Co-existence of Distinct Prion Types Enables Conformational Evolution of Human PrPSc by Competitive Selection

• Published in: The Journal of biological chemistry Vol. 288; no. 41; pp. 29846 - 29861
• Main Authors: Haldiman, Tracy, Kim, Chae, Cohen, Yvonne, Chen, Wei, Blevins, Janis, Qing, Liuting, Cohen, Mark L., Langeveld, Jan, Telling, Glenn C., Kong, Qingzhong, Safar, Jiri G.
• Format: Journal Article
• Language: English
• Published: United States Elsevier Inc 11.10.2013; American Society for Biochemistry and Molecular Biology
• Subjects: Adaptation, Physiological - genetics; Animals; Blotting, Western; Brain - metabolism; Brain - pathology; chronic wasting disease; classification; Creutzfeldt-Jakob Syndrome - genetics; Creutzfeldt-Jakob Syndrome - metabolism; creutzfeldt-jakob-disease; dependent immunoassay; Evolution, Molecular; Humans; Immunoassay; Membrane Biology; Molecular Evolution; molecular-basis; Mutation; Neurobiology; Neurodegeneration; Prions; Prions - chemistry; Prions - genetics; Prions - metabolism; protein; Protein Conformation; Protein Stability; PrPSc Proteins - chemistry; PrPSc Proteins - genetics; PrPSc Proteins - metabolism; scrapie; Selection, Genetic; Sporadic Creutzfeldt-Jakob Disease; strain variation; transgenic mice; transmissible mink encephalopathy; Protein Conformation; Sporadic Creutzfeldt-Jakob Disease; Neurodegeneration; Prions; Molecular Evolution; Neurobiology
• ISSN: 0021-9258; 1083-351X; 1083-351X
• DOI: 10.1074/jbc.M113.500108

The unique phenotypic characteristics of mammalian prions are thought to be encoded in the conformation of pathogenic prion proteins (PrPSc).

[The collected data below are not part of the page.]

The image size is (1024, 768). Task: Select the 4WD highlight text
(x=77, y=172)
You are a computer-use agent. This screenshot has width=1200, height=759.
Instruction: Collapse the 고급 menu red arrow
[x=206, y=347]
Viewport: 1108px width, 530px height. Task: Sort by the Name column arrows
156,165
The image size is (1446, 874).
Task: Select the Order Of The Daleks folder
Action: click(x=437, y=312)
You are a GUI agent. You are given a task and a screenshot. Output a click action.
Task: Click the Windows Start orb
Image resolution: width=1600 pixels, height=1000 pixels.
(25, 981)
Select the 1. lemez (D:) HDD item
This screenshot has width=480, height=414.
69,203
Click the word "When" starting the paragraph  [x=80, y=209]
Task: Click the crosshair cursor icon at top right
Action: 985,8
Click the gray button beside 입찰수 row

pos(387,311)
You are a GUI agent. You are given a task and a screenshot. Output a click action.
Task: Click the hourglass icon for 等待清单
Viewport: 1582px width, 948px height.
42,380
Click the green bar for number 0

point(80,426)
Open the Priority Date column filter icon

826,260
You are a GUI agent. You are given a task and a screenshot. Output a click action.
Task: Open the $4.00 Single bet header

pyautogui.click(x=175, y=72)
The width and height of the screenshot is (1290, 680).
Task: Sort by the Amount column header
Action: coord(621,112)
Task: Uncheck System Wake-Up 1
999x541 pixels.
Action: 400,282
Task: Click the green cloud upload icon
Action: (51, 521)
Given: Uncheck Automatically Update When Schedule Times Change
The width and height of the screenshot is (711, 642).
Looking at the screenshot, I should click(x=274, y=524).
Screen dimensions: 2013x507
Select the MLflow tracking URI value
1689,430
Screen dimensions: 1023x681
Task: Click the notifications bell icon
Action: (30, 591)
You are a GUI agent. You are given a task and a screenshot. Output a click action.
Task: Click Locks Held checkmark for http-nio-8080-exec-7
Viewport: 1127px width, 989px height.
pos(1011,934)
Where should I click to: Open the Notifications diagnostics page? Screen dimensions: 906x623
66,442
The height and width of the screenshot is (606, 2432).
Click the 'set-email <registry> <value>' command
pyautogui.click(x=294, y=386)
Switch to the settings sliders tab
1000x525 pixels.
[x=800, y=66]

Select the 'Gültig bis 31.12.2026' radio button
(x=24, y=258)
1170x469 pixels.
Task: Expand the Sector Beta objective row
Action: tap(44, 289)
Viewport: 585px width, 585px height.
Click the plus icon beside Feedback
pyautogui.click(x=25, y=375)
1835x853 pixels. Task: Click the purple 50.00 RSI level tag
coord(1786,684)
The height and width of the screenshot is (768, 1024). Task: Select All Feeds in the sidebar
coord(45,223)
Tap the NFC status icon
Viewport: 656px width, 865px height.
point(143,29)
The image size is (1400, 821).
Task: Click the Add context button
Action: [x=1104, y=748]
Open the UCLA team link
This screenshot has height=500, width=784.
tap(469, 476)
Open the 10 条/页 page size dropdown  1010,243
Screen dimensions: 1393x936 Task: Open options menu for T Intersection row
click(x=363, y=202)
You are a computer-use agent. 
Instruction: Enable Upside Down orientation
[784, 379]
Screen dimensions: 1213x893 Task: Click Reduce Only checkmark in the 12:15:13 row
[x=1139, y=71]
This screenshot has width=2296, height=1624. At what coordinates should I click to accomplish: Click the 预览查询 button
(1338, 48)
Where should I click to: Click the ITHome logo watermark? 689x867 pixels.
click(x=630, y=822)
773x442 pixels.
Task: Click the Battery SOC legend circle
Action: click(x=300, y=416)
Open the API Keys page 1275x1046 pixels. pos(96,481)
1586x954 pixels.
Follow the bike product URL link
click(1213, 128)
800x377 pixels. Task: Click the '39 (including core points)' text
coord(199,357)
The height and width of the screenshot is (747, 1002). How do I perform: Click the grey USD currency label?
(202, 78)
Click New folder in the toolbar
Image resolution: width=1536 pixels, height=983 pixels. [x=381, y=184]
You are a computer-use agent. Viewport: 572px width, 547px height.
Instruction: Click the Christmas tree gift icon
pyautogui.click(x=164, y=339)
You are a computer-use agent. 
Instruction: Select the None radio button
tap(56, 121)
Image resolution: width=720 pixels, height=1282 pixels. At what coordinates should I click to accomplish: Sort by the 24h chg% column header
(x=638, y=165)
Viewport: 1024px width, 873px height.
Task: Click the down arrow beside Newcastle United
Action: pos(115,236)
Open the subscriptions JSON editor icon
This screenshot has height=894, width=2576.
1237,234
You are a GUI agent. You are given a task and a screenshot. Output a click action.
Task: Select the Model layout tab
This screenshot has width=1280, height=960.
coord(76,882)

The molecular mechanism responsible for the adaptation, mutation, and evolution of prions observed in cloned cells and upon crossing the species barrier remains unsolved. Using biophysical techniques and conformation-dependent immunoassays in tandem, we isolated two distinct populations of PrPSc particles with different conformational stabilities and aggregate sizes, which frequently co-exist in the most common human prion disease, sporadic Creutzfeldt-Jakob disease. The protein misfolding cyclic amplification replicates each of the PrPSc particle types independently and leads to the competitive selection of those with lower initial conformational stability. In serial propagation with a nonglycosylated mutant PrPC substrate, the dominant PrPSc conformers are subject to further evolution by natural selection of the subpopulation with the highest replication rate due to its lowest stability. Cumulatively, the data show that sporadic Creutzfeldt-Jakob disease PrPSc is not a single conformational entity but a dynamic collection of two distinct populations of particles. This implies the co-existence of different prions, whose adaptation and evolution are governed by the selection of progressively less stable, faster replicating PrPSc conformers. Background: Mechanism of prion adaptation and evolution has not been fully elucidated. Results: Distinct human prion particles co-exist and undergo competitive selection during replication. Conclusion: The process is governed by preferential replication of the least stable pathogenic conformers. Significance: The spectrum of conformers in wild human prion isolates enables adaptation and evolution by selection of the progressively less stable and faster replicating subset.